William Barak

William Barak (c1824 - 15 August 1903), was the last ngurungaeta of the Wurundjeri-willam clan, based around the area of present-day Melbourne, Australia.

His mother, Tooterrie, came from the Nourailum bulluk at Murchison, Victoria. His father, Bebejern, was an important member of the Wurundjeri clan. Originally, his name was Beruk. He was said to have been present when John Batman met with the tribal elders to 'purchase' the Melbourne area.

He attended the government’s Yarra Mission School from 1837 to 1839.

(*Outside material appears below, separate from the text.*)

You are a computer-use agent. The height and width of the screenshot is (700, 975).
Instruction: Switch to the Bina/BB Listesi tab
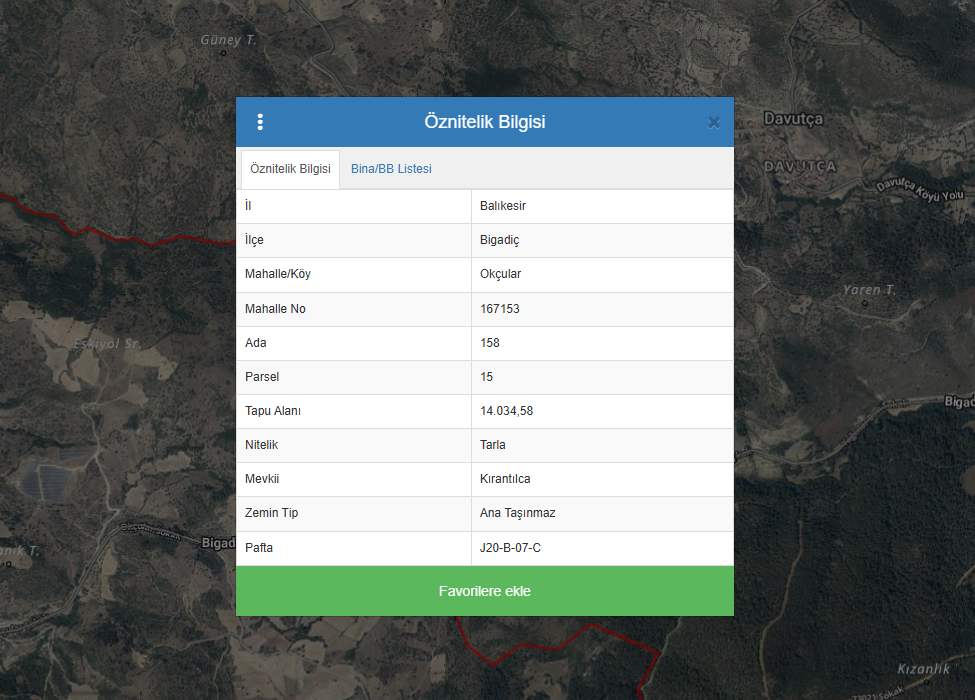click(391, 169)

When he joined the Native Mounted Police in 1844, Beruk was given the name of William and Beruk, mispronounced by Australians as Barak, became his surname. He was Police Trooper No.19.

In early 1863, Barak moved to Coranderrk Station, near Healesville, Victoria with about thirty others.

Upon the death of Simon Wonga in 1875, Barak became the Ngurungaeta of the clan. He worked tirelessly for his people and was a successful negotiator on their behalf. He was a highly respected man and leader, with standing amoungst the indigenous people and the European settlers.

Barak is now best remembered for his artworks, which show both traditional indigenous life and encounters with Europeans. Most of Barak's drawings were completed at Coranderrk during the 1880s and 1890s.